The military has its own companies that produce consumer products, food (olive oil, milk, bread, and water), cement, vehicles (joint ventures with Jeep to produce Cherokees and Wranglers), pharmaceuticals, and manufactured goods. The military also sponsors sports organizations. The military also is a major holder of public land. The officer corps also benefit from higher salaries, better housing, and high-quality health care, which help ensure their loyalty to the government.

Some members of the opposition have criticized these special benefits and the military’s fiscal autonomy, asserting that there is little civilian control over the military’s budget. According to Janes, “Egypt's $4.56 billion defense budget in 2010 makes it the strongest among its immediate neighbors in Africa, but is substantially lower than the budgets of its two middle-eastern neighbors Israel and Saudi Arabia.
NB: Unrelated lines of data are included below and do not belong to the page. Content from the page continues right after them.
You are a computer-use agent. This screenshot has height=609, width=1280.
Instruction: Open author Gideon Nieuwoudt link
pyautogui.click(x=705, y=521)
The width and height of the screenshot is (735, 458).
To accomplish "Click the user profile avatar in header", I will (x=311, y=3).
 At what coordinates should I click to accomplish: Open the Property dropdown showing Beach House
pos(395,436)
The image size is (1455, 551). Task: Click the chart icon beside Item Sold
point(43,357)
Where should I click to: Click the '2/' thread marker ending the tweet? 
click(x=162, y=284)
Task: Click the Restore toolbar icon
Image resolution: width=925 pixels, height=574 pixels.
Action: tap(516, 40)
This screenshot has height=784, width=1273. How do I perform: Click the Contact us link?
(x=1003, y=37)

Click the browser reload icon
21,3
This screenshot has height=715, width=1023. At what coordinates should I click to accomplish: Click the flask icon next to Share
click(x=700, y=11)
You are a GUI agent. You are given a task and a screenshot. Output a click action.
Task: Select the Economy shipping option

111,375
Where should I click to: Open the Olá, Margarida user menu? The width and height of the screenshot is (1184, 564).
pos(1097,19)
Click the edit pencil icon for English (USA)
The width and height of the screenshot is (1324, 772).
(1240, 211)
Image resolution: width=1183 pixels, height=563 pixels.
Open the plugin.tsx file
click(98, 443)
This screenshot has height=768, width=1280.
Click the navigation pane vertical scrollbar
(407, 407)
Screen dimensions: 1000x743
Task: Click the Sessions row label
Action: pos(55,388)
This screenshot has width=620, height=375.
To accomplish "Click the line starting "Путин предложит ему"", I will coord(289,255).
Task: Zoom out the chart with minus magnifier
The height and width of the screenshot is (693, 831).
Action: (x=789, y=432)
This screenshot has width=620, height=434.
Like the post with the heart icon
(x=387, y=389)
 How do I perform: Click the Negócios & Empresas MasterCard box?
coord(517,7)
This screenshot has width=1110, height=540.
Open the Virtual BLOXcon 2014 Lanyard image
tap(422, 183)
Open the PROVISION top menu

Defense spending has been increasing steadily in recent years and is likely to maintain this progress as long as economic conditions allow.”

Promoting Democracy in Egypt:

Among the many reforms advocated by proponents of a more democratic Egypt, advocates would like to see:
(1) the Emergency Law30 abolished in line with Mubarak’s 2005 campaign promise;
(2) constitutional reforms enacted to ease barriers for independent and opposition candidates to run for office;
(3) judicial independence31 restored by eliminating the state-controlled Supreme
Judicial Council that appoints judges; (4) the Legislative branch strengthened; (5) restrictions on non-governmental organizations curtailed,32 and (5) presidential term limits adopted.

Under the 1971 constitution, authority is vested in an elected president who must stand for reelection every six years.33 The president appoints the cabinet, which generally drafts and submits legislation to the legislature: the People’s Assembly (lower house) and the Shura Council (upper house). The People’s Assembly debates legislation proposed by government ministries and calls for amendments to government-sponsored bills but rarely initiates its own bills. The Shura
Council has modest legislative powers and must ratify treaties and constitutional amendments.
Overall, analysts consider Egypt’s legislative branch to be weak; the ruling party constitutes an overwhelming majority. Based on low voter turnout in recent elections, there appears to be a clear lack of public confidence in the parliament.

U.S. attitudes toward Egypt’s political system range from passionate opposition to a perceived brutal regime to passive acceptance of a stable government that is largely supportive of U.S. foreign policy goals in the Middle East, specifically the pursuit of Arab-Israeli peace.
This lack of consensus hinders any uniform U.S. approach toward how to best promote democracy in Egypt.
To the extent that there is agreement among experts, most espouse the general principle that a politically and economically vibrant Egypt at peace with its neighbors and legitimate to its own people is not only good for most Egyptian citizens but for U.S. national interests. However, when it comes to formulating policy to enforce these principles, democracy advocates clash with “realists” over the degree of U.S. pressure to place on the Mubarak government, while Egypt itself resists U.S. attempts to influence its domestic politics, charging that U.S. interference empowers the Muslim Brotherhood.

Some experts believe that Egypt is already changing in profound ways due to the global spread of information technology, rising economic inequality, and demography, and that the United States needs to vocalize its support for reform regardless of its capacity to bring it about. According to Michele Dunne, senior associate at the Carnegie Endowment for International Peace, “I think that the United States should advocate democratization and greater respect for human rights for Egyptians. This does not mean that the U.S. can make these things happen in Egypt, but we should be clear that we are in favor and willing to use the influence we have to promote them.”